GRAND HOTELÂ (U)
D: Edmund Goulding
MGM (Irving Thalberg)
US 🇺🇸 1932
112 mins
Drama
W: William A. Drake [based on his play & the novel “Menschen im Hotel” by Vicki Baum]
DP: William H. Daniels
Ed: Blanche Sewell
Mus: William Axt & Charles Maxwell
PD: Cedric Gibbons
Greta Garbo (Grusinskaya), John Barrymore (Baron Felix von Gaigern), Joan Crawford (Flaemmchen), Wallace Beery (General Director Preysing), Lionel Barrymore (Otto Kringelein), Lewis Stone (Dr. Otternschlag)
The Best Picture Oscar winner for 1932 boasts an impressive cast as it brings William A. Drake’s stage play to the silver screen, itself based on the German novel “Menschen im Hotel” by Vicki Baum.

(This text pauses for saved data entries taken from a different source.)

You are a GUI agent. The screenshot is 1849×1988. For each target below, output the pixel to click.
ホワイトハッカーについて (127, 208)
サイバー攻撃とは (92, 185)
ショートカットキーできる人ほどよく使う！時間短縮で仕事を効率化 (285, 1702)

The plot follows a group of various guests as their fates intertwine at a Berlin hotel, as one of the permanent residents opines his observation that it’s a building where “people come and go & nothing ever happens”.
It’s a drama that has proven to be influential not only due to its Oscar win, but also because of Greta Garbo’s iconic performance, where she gets all the best and most memorable lines of dialogue.
The film is fine as a time portal into pre-code Hollywood filmmaking, as it truly is a product of its time & is particularly dated looking back on it through modern eyes, and whilst Oscar has immortalised it as 1932’s best, I personally think there are others which weren’t only better for the year, but have also stood the test of time much stronger.